→ Directions
State only the number of lines below that contain the word "icon".

─── The input

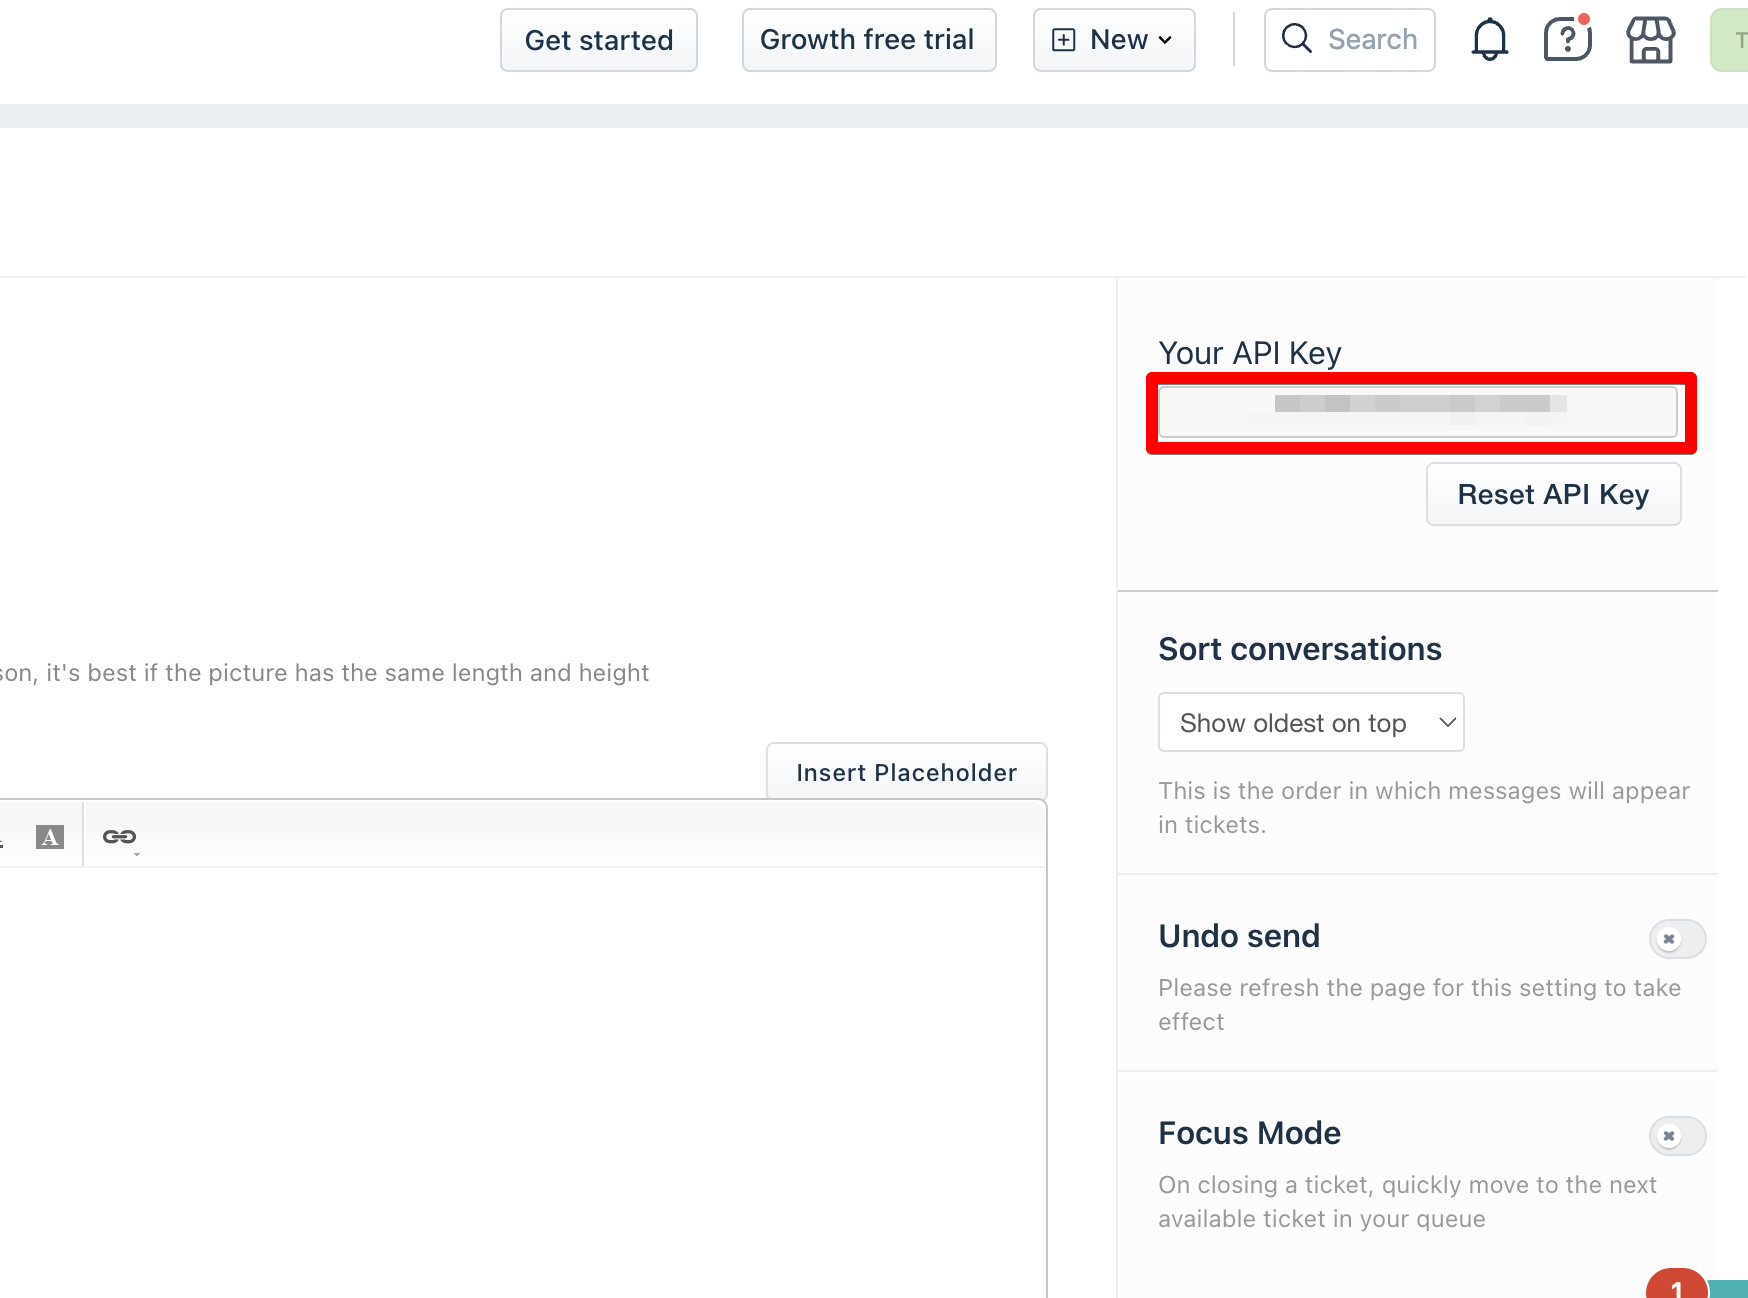Viewport: 1748px width, 1298px height.
Task: Expand the New dropdown arrow
Action: tap(1165, 40)
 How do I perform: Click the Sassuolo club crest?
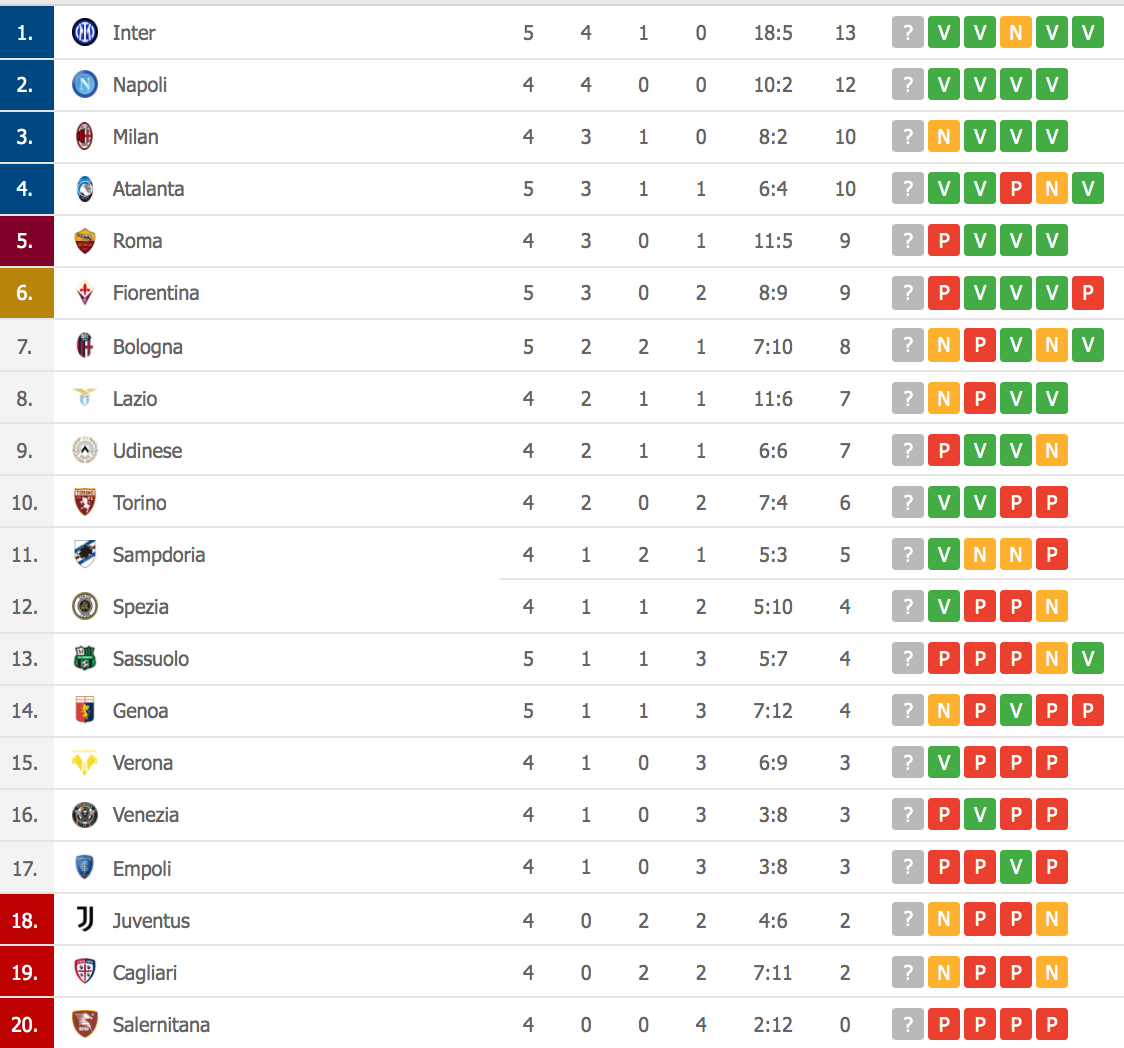[85, 659]
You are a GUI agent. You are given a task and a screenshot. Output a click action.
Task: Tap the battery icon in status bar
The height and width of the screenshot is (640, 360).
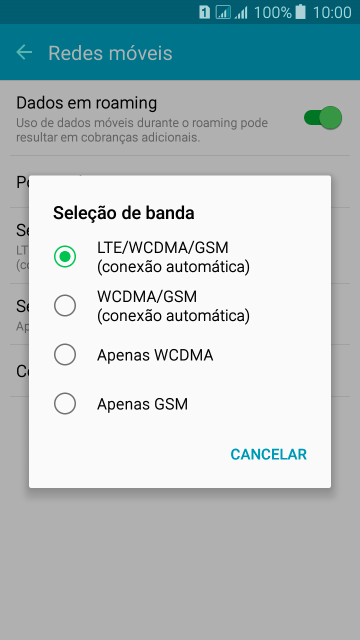point(301,12)
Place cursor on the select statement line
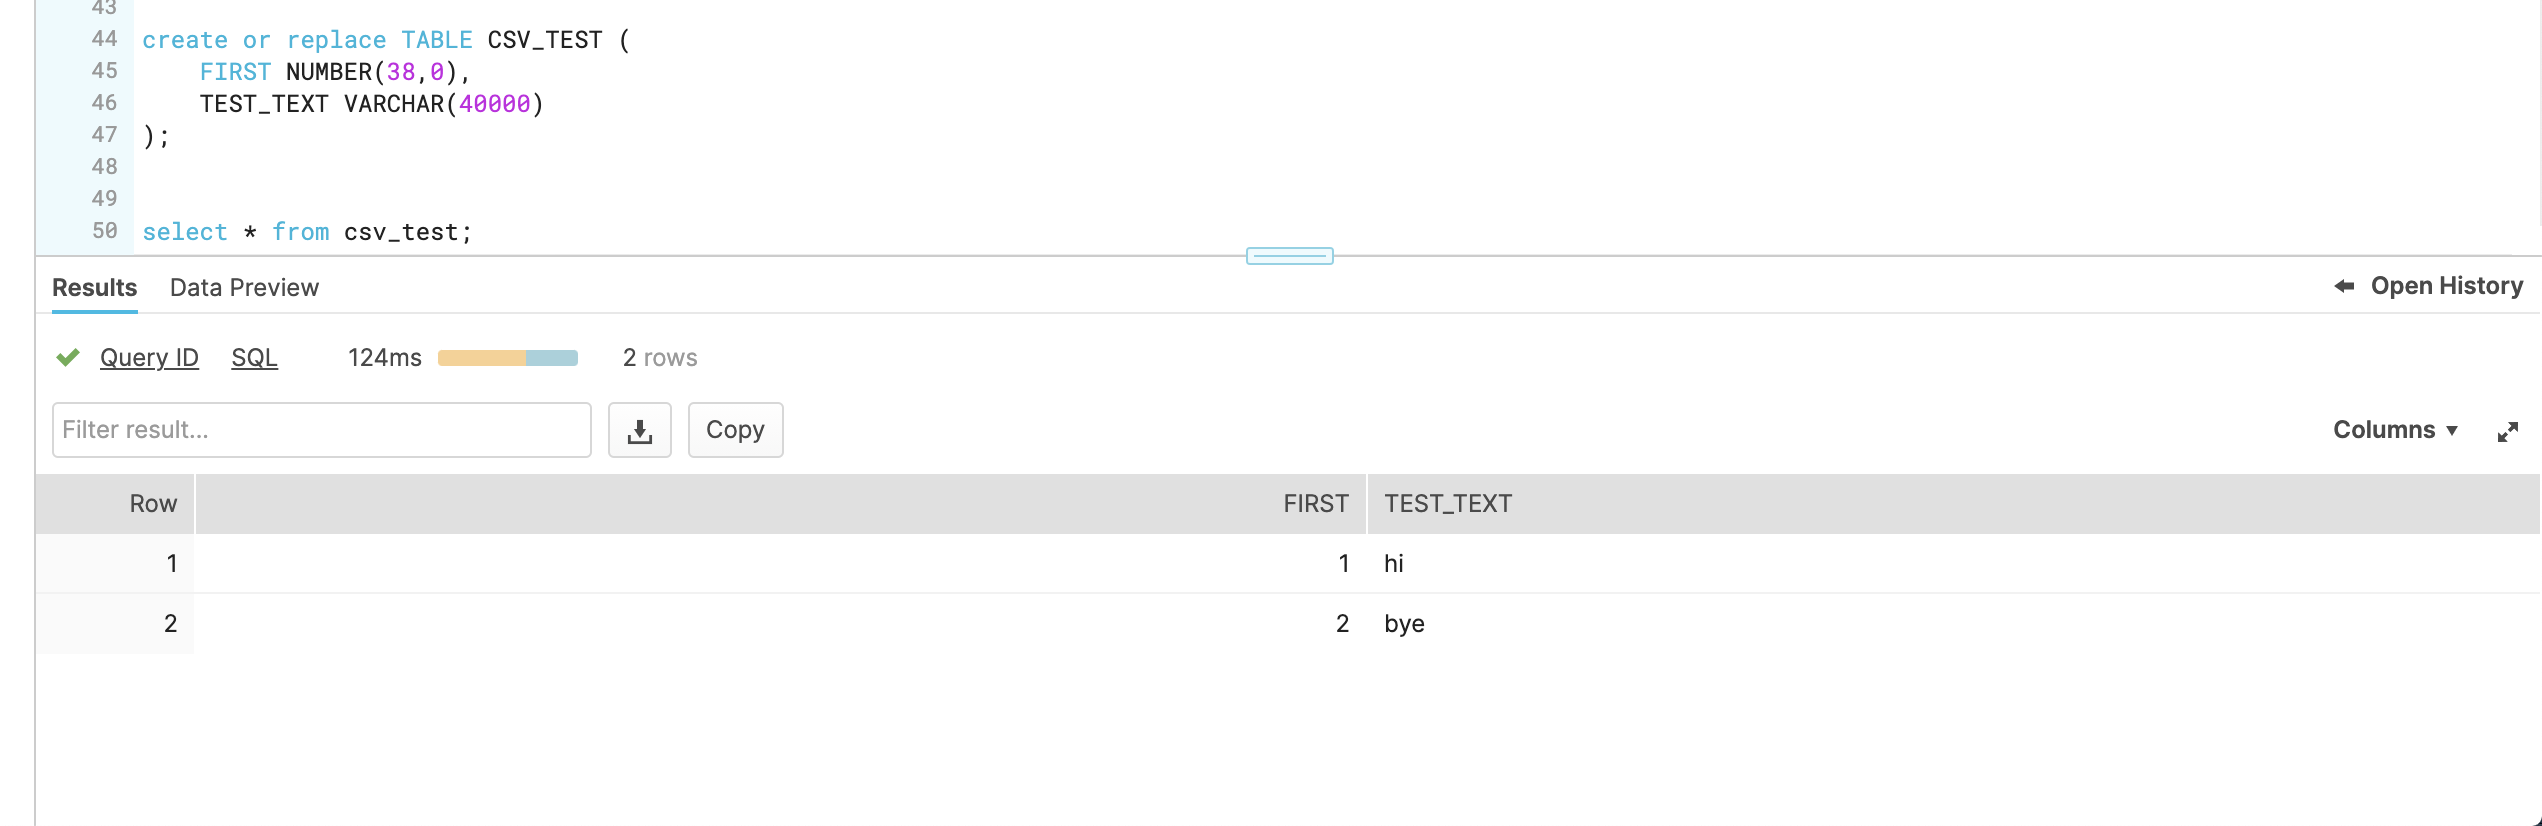Screen dimensions: 2542x826 pos(306,232)
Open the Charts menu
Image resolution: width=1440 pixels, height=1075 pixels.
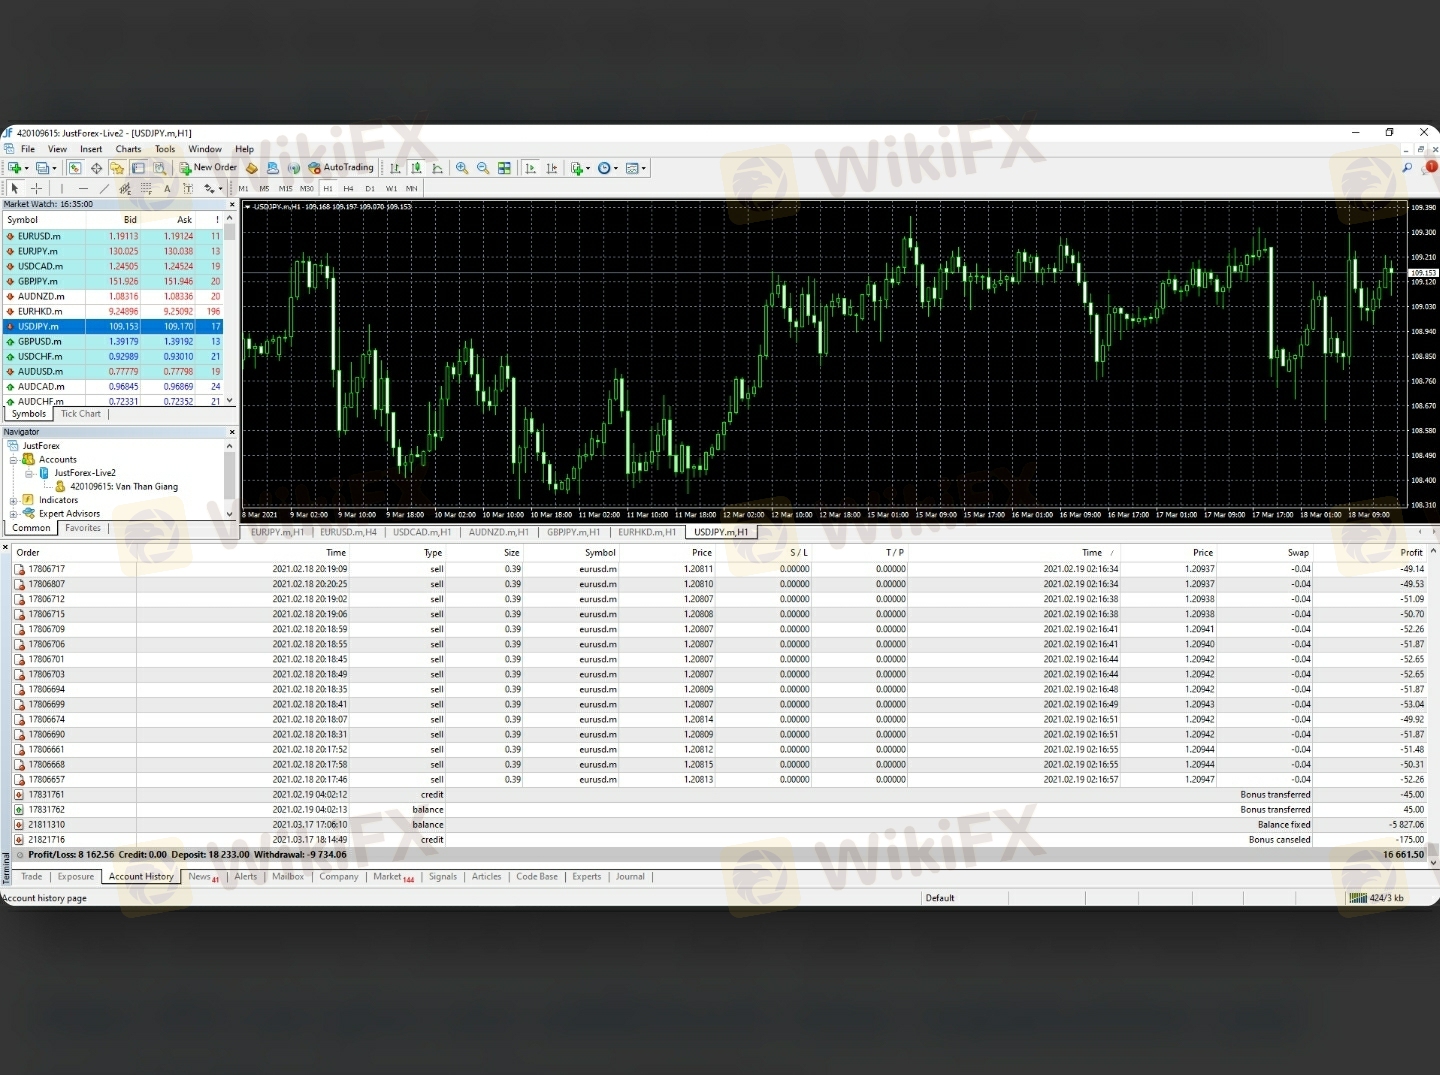tap(128, 149)
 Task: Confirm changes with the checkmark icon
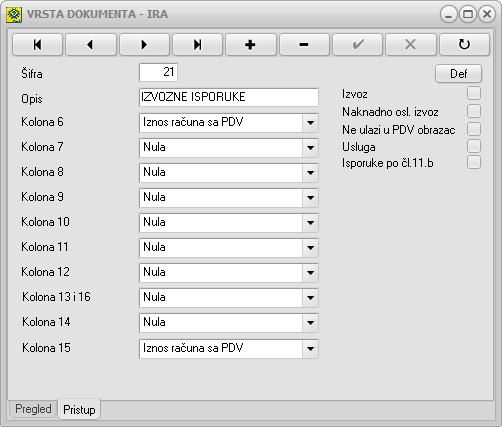point(357,44)
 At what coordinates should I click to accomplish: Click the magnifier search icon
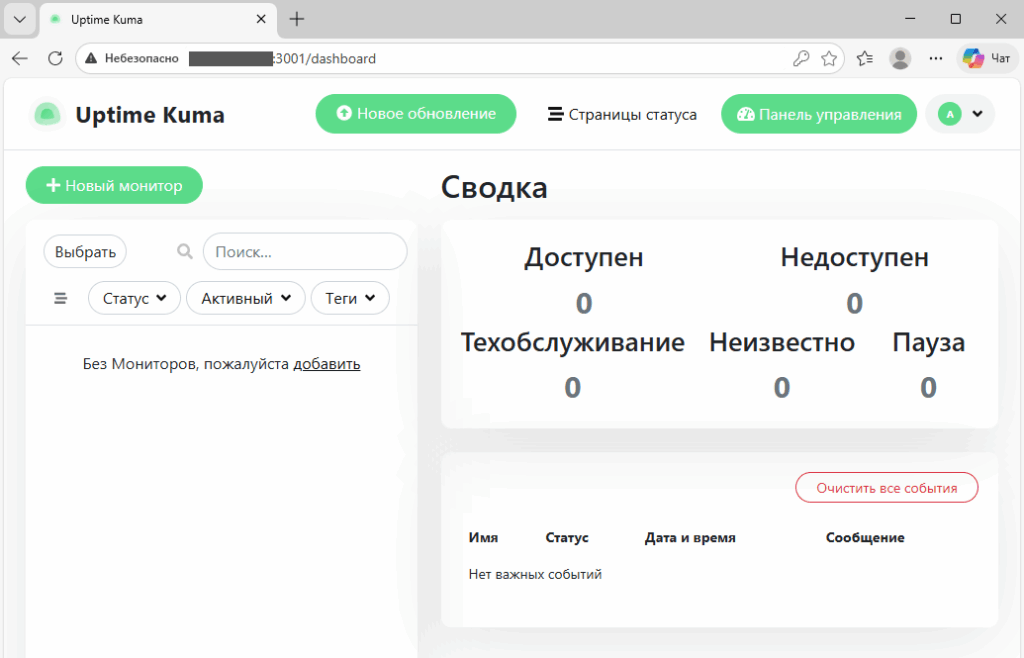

──────

→ Output of the exercise
3